Littératures migrantes au Québec

À la rencontre de la littérature québécoise

Couronnant le 25e anniversaire de l’AIEQ, le Voyage en littérature québécoise (VLQ) est un programme de formation destiné à l’enseignement de la littérature québécoise à l’étranger. Vivant, et illustré de documents d’époque et de références bibliographiques et numériques, cet outil pédagogique s’adresse aussi à toute personne désireuse de se familiariser ou d’approfondir ses connaissances dans le domaine. Présenté sous forme d’entrevues vidéo avec des spécialistes de divers genres littéraires, le VLQ repose sur l’Atlas littéraire du Québec (Fides, 2020), la plus récente synthèse parue sur le sujet, sous la direction de Pierre Hébert, Bernard Andrès et Alex Gagnon. Produites par l’AIEQ, ces entrevues sont conçues et animées par Bernard Andrès, captées et réalisées par Pierre Fraser.

Catherine Khordoc brosse ici le parcours des littératures migrantes au Québec. Si, au début des années 1970, les littératures migrantes étaient surtout représentées par des auteurs d’expression française en provenance d’autres régions francophones du Canada, c’est au cours des années 1980 et 1990, qu’il y a eu augmentation de la présence d’auteurs d’expression française en provenance d’autres pays, notamment d’Afrique et d’Haïti. Avec les années 2000, une plus grande diversification s’est opérée avec des auteur.e.s d’expression française en provenance d’Asie, d’Amérique latine et d’Europe de l’Est. Au cours des dernières années, les littératures migrantes ont gagné en visibilité et en reconnaissance au Québec, grâce à la publication de nombreux romans, recueils de nouvelles, poèmes et essais par des auteur.e.s migrant.e.s.

Si, au cours des années 1970, la littérature migrante au Québec a commencé à émerger avec l’arrivée d’écrivains d’origine immigrée qui ont apporté une nouvelle perspective sur les expériences de migration et d’intégration au Québec, et si au cours des années 1980, les écrivains d’origine immigrée ont également commencé à être plus présents dans les médias et à recevoir des prix littéraires, c’est avec l’arrivée des années 1990, que cette littérature a de plus en plus évolué pour inclure des sujets tels que la diaspora, la mémoire collective et les relations entre les générations. Les écrivains d’origine immigrée ont également joué un rôle de plus en plus important dans la société québécoise en tant que militants pour les droits des immigrants et les minorités.

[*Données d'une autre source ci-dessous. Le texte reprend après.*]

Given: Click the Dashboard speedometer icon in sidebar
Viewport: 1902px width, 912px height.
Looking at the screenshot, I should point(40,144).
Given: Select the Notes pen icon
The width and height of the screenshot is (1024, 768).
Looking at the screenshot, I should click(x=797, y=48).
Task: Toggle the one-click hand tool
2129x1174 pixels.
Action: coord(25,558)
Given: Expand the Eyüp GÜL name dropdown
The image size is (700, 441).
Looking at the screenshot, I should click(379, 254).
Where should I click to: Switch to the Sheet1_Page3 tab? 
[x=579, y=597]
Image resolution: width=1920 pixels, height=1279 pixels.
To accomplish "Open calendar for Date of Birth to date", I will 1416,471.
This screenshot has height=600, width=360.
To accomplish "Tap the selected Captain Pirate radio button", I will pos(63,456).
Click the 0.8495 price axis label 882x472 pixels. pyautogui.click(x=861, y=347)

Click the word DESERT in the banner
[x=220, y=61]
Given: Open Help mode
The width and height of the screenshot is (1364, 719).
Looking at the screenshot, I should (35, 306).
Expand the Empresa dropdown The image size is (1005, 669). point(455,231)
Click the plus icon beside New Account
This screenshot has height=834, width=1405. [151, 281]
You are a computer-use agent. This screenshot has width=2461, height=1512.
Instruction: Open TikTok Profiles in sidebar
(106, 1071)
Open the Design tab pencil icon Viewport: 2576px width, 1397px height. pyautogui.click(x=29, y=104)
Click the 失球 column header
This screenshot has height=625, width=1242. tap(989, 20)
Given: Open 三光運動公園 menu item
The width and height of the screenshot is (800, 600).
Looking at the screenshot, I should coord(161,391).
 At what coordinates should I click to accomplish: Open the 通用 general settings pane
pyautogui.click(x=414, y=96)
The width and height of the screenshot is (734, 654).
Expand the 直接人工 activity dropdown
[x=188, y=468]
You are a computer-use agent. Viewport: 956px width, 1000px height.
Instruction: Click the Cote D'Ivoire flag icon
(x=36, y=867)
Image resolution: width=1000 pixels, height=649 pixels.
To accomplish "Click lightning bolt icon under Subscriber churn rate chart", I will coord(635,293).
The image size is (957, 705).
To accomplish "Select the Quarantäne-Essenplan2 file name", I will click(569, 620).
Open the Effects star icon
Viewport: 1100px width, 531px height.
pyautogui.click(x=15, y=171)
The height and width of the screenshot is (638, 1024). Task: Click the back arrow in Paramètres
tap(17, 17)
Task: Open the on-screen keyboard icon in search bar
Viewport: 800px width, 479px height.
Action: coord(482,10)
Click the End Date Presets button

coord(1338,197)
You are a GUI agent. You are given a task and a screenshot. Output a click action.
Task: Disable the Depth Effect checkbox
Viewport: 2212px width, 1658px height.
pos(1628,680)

Au cours des années 2000, sous le signe d’une reconnaissance croissante de la diversité culturelle de la part de la société québécoise, les écrivains d’origine immigrée ont continué à explorer des thèmes tels que l’identité culturelle, la discrimination, l’exclusion sociale, les relations interculturelles et les questions de genre. La littérature migrante a également commencé à être enseignée dans les écoles et les universités, renforçant sa reconnaissance en tant que partie intégrante de la littérature québécoise.

Toutefois, c’est depuis les débuts de la décennie 2010, que les écrivains d’origine immigrée ont également commencé à être plus présents dans les médias et à recevoir des prix littéraires, qu’ils ont également joué un rôle de plus en plus important dans la société québécoise en tant que militants pour les droits des immigrants et les minorités, renforçant l’importance de la littérature migrante dans la société québécoise, contribuant à diversifier la littérature québécoise en introduisant des voix et des expériences culturelles diverses.